Christmas trees turn Lawrence landfill into wildlife habitat
LAWRENCE, Kan. (AP) — The city of Lawrence is using its Christmas trees to provide a habitat for wildlife where an old landfill used to sit.
The city’s Christmas tree recycling program began in the early 1990s, the Lawrence Journal-World reported . As many as 50,000 trees have been saved from the city’s new landfill and brought to the site, according to Craig Pruett, operations supervisor for the city’s solid waste division.
“They don’t weight a lot, but do take up space,” Pruett said. “It’s just one less thing that is going to the landfill.”
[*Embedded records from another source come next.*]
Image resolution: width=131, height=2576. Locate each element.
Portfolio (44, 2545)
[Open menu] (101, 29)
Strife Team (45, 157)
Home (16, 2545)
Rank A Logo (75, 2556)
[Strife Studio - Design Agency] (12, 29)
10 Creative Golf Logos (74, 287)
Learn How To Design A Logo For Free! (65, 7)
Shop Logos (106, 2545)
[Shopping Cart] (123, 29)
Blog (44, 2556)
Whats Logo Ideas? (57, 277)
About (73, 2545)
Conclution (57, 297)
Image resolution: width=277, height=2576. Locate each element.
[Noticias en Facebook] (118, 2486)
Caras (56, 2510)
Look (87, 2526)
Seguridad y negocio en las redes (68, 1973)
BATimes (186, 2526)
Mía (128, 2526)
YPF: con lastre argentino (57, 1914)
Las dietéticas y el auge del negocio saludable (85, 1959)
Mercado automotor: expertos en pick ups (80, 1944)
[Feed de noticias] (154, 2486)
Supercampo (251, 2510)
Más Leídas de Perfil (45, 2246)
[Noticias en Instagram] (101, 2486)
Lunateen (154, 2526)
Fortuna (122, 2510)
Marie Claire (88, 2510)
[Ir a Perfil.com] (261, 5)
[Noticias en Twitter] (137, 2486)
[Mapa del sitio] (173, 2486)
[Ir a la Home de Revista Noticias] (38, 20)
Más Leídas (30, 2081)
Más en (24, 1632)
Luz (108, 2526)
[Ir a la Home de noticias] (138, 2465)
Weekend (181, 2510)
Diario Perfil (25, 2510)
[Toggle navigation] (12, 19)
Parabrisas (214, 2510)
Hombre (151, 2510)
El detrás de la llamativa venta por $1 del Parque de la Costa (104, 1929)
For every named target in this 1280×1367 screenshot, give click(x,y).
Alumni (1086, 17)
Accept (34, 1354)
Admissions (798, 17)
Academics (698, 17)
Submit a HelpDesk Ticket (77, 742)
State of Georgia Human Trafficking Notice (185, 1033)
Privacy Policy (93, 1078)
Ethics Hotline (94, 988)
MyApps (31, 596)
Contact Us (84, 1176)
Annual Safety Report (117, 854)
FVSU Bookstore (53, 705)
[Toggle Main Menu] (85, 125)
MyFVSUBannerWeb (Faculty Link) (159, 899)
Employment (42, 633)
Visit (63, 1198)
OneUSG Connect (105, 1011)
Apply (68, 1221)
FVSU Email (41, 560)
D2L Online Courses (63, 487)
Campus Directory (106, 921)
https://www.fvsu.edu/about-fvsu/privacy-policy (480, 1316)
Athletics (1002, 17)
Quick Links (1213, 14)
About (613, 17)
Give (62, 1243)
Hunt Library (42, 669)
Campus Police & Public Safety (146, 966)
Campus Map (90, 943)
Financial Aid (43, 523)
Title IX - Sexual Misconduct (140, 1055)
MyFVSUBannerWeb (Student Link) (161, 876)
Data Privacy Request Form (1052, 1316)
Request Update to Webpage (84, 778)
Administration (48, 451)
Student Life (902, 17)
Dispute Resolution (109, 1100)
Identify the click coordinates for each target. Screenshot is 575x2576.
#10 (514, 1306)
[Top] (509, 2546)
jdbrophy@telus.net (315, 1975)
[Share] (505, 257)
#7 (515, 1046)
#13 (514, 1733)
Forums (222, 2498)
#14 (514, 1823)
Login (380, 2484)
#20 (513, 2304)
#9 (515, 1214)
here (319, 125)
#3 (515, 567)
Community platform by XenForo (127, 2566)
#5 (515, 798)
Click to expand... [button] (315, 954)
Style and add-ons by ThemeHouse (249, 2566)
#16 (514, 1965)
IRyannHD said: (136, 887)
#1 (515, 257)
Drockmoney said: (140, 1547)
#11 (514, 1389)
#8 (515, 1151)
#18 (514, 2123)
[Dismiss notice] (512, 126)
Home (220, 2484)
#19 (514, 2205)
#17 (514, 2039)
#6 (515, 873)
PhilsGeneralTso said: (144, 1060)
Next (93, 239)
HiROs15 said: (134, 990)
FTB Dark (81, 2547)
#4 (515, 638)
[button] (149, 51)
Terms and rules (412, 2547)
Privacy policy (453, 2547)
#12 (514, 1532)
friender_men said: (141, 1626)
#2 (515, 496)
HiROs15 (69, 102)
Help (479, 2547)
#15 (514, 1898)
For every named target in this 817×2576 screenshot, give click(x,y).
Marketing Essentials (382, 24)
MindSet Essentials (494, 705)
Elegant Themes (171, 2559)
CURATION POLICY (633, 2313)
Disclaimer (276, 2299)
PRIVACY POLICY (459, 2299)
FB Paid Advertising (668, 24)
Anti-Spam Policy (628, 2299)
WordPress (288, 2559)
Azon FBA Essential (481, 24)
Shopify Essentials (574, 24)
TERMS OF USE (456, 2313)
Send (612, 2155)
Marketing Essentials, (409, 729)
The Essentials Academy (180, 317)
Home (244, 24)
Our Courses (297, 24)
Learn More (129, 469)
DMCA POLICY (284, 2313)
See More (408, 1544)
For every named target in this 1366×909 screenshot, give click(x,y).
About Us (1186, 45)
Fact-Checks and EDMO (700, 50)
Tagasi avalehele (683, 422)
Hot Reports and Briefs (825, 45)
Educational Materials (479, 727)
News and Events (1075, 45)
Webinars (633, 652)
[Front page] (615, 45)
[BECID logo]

The old landfill was abandoned decades ago and is located in what’s now Riverfront Park near the Kansas River. Pruett said trees are deposited into rows to create a wildlife habitat.
“So there is this long tube of Christmas trees that are compressed and pushed up against each other,” he said. “And so that creates a bit of a barrier for a larger animal to try to get into. Birds can fly in there or rabbits may make their bedding in the areas underneath.”
The city has picked up about 2,000 Christmas trees annually in the past few years, according to the solid waste department. Pruett said the number of collected trees is trending downward because of increased demand in artificial trees.
The city’s solid waste department will do its annual collection of live-cut Christmas trees in the first week of January. Residents are reminded to remove artificial items like tinsel, lights and ornaments.